With the growing importance of HIS, databases became indispensable tools for day-to-day tasks in healthcare units. They store important and confidential information about patient’s clinical status and about the other hospital services. Thus, they must be permanently available, reliable and at high performance. In many healthcare units, fault tolerant systems are used. They ensure the availability, reliability and disaster recovery of data. However, these mechanisms do not allow the prediction or prevention of faults. In this context, the necessity of developing a fault forecasting system emerges. It is necessary to monitor database performance to verify the normal workload and adapt a forecasting model used in medicine into the database context. Based on percentiles a scale to represent the severity of situations was created (Silva et al., 2012).

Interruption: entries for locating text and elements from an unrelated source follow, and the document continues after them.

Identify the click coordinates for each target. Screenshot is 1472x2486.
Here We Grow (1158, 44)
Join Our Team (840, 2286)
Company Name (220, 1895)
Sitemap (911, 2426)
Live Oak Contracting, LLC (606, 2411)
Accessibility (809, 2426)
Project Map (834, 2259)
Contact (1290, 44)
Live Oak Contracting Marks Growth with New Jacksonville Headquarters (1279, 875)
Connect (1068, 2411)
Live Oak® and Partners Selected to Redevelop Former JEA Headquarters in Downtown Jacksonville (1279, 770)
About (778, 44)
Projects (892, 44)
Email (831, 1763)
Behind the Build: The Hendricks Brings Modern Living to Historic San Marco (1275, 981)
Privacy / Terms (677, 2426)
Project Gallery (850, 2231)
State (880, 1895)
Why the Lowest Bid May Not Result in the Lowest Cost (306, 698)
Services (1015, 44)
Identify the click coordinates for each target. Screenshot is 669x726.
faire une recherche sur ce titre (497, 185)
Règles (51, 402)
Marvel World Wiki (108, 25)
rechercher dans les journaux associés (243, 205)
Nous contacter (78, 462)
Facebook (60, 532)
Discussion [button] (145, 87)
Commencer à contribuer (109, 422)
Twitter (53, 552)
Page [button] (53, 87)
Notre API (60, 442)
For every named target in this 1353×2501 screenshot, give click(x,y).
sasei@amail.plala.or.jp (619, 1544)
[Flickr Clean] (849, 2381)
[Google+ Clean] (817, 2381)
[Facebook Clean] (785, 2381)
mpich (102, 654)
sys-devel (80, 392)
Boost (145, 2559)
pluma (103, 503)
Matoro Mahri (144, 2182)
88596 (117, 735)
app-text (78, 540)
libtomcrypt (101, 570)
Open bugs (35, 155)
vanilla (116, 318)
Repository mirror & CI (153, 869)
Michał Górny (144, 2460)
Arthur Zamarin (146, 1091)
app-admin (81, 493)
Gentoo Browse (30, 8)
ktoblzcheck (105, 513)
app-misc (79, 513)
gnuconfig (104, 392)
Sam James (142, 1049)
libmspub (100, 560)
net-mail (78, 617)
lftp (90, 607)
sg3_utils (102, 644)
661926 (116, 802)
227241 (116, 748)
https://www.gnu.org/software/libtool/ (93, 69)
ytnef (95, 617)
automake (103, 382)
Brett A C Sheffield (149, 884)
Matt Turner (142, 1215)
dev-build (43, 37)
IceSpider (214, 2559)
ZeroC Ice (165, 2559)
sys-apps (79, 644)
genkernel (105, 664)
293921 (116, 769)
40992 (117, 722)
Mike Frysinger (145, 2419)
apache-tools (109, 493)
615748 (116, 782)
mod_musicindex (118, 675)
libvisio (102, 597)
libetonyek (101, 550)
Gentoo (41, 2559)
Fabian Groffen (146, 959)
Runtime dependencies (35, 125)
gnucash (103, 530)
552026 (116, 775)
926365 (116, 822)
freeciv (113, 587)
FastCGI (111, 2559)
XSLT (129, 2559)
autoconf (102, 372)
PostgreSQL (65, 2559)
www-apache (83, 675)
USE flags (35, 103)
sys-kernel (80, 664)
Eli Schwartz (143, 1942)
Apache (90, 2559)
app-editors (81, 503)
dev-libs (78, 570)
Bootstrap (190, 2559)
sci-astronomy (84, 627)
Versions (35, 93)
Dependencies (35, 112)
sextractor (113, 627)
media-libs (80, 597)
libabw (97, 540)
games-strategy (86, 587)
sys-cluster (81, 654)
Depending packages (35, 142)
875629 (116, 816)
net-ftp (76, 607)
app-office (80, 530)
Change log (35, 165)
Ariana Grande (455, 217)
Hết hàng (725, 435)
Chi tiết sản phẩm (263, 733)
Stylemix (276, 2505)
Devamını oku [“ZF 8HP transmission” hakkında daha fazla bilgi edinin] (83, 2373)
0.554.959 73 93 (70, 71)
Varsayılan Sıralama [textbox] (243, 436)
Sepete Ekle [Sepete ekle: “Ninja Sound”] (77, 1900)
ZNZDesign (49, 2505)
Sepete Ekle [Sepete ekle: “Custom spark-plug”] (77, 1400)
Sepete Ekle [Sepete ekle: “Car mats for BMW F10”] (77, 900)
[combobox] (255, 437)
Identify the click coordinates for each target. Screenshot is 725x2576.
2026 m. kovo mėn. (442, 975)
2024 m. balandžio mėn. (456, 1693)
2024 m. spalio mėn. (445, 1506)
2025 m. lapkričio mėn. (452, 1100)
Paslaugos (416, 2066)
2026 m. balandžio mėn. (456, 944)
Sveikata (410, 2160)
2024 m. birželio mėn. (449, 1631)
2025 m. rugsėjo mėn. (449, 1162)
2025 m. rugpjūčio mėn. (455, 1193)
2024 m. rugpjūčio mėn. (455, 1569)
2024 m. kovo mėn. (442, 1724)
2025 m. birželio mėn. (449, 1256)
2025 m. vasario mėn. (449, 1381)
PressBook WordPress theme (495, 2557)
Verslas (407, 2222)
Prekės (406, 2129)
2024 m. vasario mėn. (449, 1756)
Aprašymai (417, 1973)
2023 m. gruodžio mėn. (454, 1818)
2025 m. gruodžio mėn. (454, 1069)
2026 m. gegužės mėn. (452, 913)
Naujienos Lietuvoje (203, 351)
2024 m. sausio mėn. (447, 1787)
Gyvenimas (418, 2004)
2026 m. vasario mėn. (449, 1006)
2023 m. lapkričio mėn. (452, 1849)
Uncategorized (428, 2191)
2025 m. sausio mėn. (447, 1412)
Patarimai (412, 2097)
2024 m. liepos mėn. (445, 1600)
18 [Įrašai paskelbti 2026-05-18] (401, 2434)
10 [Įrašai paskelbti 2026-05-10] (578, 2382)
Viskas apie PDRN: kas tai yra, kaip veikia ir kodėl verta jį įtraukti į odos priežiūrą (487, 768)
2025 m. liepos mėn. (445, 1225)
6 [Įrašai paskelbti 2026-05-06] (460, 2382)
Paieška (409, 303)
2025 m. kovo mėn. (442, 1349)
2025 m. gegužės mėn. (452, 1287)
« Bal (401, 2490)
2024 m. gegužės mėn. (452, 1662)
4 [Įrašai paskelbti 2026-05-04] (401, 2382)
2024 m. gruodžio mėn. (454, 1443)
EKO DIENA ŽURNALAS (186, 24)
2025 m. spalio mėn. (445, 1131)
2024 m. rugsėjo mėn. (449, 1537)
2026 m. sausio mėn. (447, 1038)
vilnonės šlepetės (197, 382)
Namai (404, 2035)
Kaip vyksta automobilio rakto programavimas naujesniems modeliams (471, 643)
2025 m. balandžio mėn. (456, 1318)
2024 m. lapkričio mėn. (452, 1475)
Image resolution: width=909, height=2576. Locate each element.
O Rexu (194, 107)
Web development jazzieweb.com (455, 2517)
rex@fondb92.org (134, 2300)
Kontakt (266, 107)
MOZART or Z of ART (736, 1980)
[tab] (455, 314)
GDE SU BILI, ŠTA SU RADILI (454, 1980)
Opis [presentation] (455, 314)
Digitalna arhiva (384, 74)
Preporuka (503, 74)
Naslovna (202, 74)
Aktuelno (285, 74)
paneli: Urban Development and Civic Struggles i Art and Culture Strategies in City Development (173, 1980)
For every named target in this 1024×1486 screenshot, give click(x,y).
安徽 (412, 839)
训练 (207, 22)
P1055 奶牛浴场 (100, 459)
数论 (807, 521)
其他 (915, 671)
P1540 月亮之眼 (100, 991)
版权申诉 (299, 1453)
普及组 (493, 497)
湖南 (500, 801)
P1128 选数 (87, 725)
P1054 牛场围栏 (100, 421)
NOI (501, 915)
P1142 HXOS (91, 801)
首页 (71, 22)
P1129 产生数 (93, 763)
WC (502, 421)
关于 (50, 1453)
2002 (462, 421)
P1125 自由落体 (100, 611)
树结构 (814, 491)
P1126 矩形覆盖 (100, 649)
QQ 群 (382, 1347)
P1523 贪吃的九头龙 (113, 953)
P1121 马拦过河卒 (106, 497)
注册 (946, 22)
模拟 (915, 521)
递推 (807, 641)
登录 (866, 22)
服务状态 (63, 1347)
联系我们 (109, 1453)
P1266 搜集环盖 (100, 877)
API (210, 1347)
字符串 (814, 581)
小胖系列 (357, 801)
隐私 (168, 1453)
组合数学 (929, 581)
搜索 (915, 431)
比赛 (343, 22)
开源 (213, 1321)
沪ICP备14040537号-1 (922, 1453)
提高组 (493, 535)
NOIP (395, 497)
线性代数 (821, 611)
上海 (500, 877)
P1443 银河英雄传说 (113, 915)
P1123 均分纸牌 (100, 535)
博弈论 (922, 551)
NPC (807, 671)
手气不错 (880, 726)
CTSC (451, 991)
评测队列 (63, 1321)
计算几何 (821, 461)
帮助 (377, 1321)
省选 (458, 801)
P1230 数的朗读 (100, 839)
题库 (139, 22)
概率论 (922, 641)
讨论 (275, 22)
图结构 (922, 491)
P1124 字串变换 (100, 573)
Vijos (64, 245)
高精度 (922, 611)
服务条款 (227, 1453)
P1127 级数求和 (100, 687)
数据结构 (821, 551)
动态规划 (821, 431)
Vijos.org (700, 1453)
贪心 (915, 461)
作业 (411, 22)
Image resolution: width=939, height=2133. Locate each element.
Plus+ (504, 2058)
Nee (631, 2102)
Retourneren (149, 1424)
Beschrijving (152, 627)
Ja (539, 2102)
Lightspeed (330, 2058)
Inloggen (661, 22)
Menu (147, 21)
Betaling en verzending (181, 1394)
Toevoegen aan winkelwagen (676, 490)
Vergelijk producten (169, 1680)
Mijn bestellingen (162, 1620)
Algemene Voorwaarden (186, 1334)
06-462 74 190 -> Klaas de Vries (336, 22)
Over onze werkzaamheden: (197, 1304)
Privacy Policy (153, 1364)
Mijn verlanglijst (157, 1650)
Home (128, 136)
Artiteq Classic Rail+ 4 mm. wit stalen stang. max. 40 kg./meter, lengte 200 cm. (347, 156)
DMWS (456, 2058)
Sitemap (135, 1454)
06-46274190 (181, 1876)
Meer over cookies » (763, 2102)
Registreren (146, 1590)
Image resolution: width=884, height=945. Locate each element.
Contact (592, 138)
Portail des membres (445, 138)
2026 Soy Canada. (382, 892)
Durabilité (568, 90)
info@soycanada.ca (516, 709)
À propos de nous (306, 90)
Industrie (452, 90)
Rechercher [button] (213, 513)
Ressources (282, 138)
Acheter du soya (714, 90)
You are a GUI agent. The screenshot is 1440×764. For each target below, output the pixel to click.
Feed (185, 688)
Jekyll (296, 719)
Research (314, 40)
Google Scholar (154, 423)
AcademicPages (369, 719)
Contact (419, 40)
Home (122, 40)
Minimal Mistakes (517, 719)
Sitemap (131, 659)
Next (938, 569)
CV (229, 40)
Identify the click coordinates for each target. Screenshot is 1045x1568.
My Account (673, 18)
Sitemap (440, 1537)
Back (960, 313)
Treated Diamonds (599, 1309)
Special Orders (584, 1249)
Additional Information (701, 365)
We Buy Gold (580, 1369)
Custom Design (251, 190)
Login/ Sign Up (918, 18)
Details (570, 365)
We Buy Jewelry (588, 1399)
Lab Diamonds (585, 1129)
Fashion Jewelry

The AIDA was implemented at Centro Hospitalar do Porto (CHP), in Portugal, and was subjected to Strengths, Weaknesses, Opportunities, and Threats (SWOT) analysis in order to ascertain what can be change to improve the system. This analysis can reveal what are the great strengths of the system as well as its major pitfalls. In addition, the opportunities than can be taken as advantages are highlighted and the key threats to the system are alerted (Pereira, Salazar, Abelha, & Machado, 2013).